Exercise directions
Return the data that follows, keeping every word and mark unchanged.

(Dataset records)
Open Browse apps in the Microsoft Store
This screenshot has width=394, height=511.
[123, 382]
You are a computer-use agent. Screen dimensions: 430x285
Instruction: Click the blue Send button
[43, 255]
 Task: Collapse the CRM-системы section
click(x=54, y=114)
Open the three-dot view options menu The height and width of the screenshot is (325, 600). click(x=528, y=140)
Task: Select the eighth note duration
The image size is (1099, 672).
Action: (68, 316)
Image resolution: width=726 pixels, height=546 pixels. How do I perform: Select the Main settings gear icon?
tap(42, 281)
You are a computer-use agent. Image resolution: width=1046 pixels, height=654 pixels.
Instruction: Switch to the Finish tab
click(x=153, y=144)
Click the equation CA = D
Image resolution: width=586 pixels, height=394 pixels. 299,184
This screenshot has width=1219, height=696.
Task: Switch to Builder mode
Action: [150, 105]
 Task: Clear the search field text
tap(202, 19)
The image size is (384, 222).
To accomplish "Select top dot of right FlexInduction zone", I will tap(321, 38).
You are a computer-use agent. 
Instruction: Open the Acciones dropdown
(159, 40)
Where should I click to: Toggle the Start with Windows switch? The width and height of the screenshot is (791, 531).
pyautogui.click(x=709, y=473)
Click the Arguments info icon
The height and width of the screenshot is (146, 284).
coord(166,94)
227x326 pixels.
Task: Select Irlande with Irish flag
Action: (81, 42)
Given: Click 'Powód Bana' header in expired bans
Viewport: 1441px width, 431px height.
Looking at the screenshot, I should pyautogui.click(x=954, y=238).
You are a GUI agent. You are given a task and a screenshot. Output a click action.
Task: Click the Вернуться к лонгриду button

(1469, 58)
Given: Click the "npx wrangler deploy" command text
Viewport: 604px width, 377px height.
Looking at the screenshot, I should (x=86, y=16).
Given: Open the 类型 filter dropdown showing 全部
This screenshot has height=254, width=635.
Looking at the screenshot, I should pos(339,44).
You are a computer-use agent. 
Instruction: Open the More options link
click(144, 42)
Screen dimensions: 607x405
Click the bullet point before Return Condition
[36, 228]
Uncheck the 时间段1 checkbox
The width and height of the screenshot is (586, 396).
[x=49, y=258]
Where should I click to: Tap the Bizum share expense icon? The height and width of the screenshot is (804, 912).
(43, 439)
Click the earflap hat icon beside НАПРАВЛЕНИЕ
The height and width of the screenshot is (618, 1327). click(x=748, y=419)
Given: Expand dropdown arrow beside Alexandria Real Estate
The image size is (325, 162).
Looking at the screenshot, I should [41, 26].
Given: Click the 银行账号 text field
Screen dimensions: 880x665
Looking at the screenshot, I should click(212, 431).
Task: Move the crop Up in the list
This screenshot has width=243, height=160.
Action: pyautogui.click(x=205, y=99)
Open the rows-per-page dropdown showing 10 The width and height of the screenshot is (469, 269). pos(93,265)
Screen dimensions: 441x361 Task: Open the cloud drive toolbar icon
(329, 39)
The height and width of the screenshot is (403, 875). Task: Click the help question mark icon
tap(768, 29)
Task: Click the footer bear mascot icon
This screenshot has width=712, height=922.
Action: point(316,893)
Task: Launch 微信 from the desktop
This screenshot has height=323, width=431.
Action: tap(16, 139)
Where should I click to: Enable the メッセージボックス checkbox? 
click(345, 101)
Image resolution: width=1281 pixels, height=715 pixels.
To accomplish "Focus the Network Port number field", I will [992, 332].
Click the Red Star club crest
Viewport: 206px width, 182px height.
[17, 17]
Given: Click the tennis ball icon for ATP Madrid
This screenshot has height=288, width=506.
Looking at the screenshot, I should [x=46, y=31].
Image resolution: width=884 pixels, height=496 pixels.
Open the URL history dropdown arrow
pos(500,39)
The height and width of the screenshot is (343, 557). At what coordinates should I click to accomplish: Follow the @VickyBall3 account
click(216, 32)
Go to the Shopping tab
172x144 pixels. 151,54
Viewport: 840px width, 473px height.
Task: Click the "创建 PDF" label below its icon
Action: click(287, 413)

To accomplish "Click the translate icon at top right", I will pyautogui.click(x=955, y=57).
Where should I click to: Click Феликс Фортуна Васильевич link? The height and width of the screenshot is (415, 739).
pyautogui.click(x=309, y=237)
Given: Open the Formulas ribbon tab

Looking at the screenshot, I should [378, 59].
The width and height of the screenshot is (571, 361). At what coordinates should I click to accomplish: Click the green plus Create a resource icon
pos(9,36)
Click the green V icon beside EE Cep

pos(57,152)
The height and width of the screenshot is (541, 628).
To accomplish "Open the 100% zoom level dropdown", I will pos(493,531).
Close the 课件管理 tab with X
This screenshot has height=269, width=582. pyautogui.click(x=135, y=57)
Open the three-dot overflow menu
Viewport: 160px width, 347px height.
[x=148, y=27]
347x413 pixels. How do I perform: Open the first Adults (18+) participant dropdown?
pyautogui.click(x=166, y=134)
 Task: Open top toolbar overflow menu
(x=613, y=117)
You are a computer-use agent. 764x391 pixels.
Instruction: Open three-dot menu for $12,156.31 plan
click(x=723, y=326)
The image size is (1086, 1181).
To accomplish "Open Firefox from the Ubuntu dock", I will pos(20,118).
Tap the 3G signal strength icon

Output of the exercise
Open Browse apps in the Microsoft Store
This screenshot has width=394, height=511.
[123, 382]
You are a computer-use agent. Screen dimensions: 430x285
Instruction: Click the blue Send button
[43, 255]
 Task: Collapse the CRM-системы section
click(x=54, y=114)
Open the three-dot view options menu The height and width of the screenshot is (325, 600). click(x=528, y=140)
Task: Select the eighth note duration
The image size is (1099, 672).
Action: (68, 316)
Image resolution: width=726 pixels, height=546 pixels. How do I perform: Select the Main settings gear icon?
tap(42, 281)
You are a computer-use agent. Image resolution: width=1046 pixels, height=654 pixels.
Instruction: Switch to the Finish tab
click(x=153, y=144)
Click the equation CA = D
Image resolution: width=586 pixels, height=394 pixels. 299,184
This screenshot has width=1219, height=696.
Task: Switch to Builder mode
Action: [150, 105]
 Task: Clear the search field text
tap(202, 19)
The image size is (384, 222).
To accomplish "Select top dot of right FlexInduction zone", I will tap(321, 38).
You are a computer-use agent. 
Instruction: Open the Acciones dropdown
(159, 40)
Where should I click to: Toggle the Start with Windows switch? The width and height of the screenshot is (791, 531).
pyautogui.click(x=709, y=473)
Click the Arguments info icon
The height and width of the screenshot is (146, 284).
coord(166,94)
227x326 pixels.
Task: Select Irlande with Irish flag
Action: (81, 42)
Given: Click 'Powód Bana' header in expired bans
Viewport: 1441px width, 431px height.
Looking at the screenshot, I should pyautogui.click(x=954, y=238).
You are a GUI agent. You are given a task and a screenshot. Output a click action.
Task: Click the Вернуться к лонгриду button

(1469, 58)
Given: Click the "npx wrangler deploy" command text
Viewport: 604px width, 377px height.
Looking at the screenshot, I should (x=86, y=16).
Given: Open the 类型 filter dropdown showing 全部
This screenshot has height=254, width=635.
Looking at the screenshot, I should pos(339,44).
You are a computer-use agent. 
Instruction: Open the More options link
click(144, 42)
Screen dimensions: 607x405
Click the bullet point before Return Condition
[36, 228]
Uncheck the 时间段1 checkbox
The width and height of the screenshot is (586, 396).
[x=49, y=258]
Where should I click to: Tap the Bizum share expense icon? The height and width of the screenshot is (804, 912).
(43, 439)
Click the earflap hat icon beside НАПРАВЛЕНИЕ
The height and width of the screenshot is (618, 1327). click(x=748, y=419)
Given: Expand dropdown arrow beside Alexandria Real Estate
The image size is (325, 162).
Looking at the screenshot, I should [41, 26].
Given: Click the 银行账号 text field
Screen dimensions: 880x665
Looking at the screenshot, I should click(212, 431).
Task: Move the crop Up in the list
This screenshot has width=243, height=160.
Action: pyautogui.click(x=205, y=99)
Open the rows-per-page dropdown showing 10 The width and height of the screenshot is (469, 269). pos(93,265)
Screen dimensions: 441x361 Task: Open the cloud drive toolbar icon
(329, 39)
The height and width of the screenshot is (403, 875). Task: Click the help question mark icon
tap(768, 29)
Task: Click the footer bear mascot icon
This screenshot has width=712, height=922.
Action: point(316,893)
Task: Launch 微信 from the desktop
This screenshot has height=323, width=431.
Action: tap(16, 139)
Where should I click to: Enable the メッセージボックス checkbox? 
click(345, 101)
Image resolution: width=1281 pixels, height=715 pixels.
To accomplish "Focus the Network Port number field", I will [992, 332].
Click the Red Star club crest
Viewport: 206px width, 182px height.
[17, 17]
Given: Click the tennis ball icon for ATP Madrid
This screenshot has height=288, width=506.
Looking at the screenshot, I should [x=46, y=31].
Image resolution: width=884 pixels, height=496 pixels.
Open the URL history dropdown arrow
pos(500,39)
The height and width of the screenshot is (343, 557). At what coordinates should I click to accomplish: Follow the @VickyBall3 account
click(216, 32)
Go to the Shopping tab
172x144 pixels. 151,54
Viewport: 840px width, 473px height.
Task: Click the "创建 PDF" label below its icon
Action: click(287, 413)

To accomplish "Click the translate icon at top right", I will pyautogui.click(x=955, y=57).
Where should I click to: Click Феликс Фортуна Васильевич link? The height and width of the screenshot is (415, 739).
pyautogui.click(x=309, y=237)
Given: Open the Formulas ribbon tab

Looking at the screenshot, I should [378, 59].
The width and height of the screenshot is (571, 361). At what coordinates should I click to accomplish: Click the green plus Create a resource icon
pos(9,36)
Click the green V icon beside EE Cep

pos(57,152)
The height and width of the screenshot is (541, 628).
To accomplish "Open the 100% zoom level dropdown", I will pos(493,531).
Close the 课件管理 tab with X
This screenshot has height=269, width=582. pyautogui.click(x=135, y=57)
Open the three-dot overflow menu
Viewport: 160px width, 347px height.
[x=148, y=27]
347x413 pixels. How do I perform: Open the first Adults (18+) participant dropdown?
pyautogui.click(x=166, y=134)
 Task: Open top toolbar overflow menu
(x=613, y=117)
You are a computer-use agent. 764x391 pixels.
Instruction: Open three-dot menu for $12,156.31 plan
click(x=723, y=326)
The image size is (1086, 1181).
To accomplish "Open Firefox from the Ubuntu dock", I will pos(20,118).
Tap the 3G signal strength icon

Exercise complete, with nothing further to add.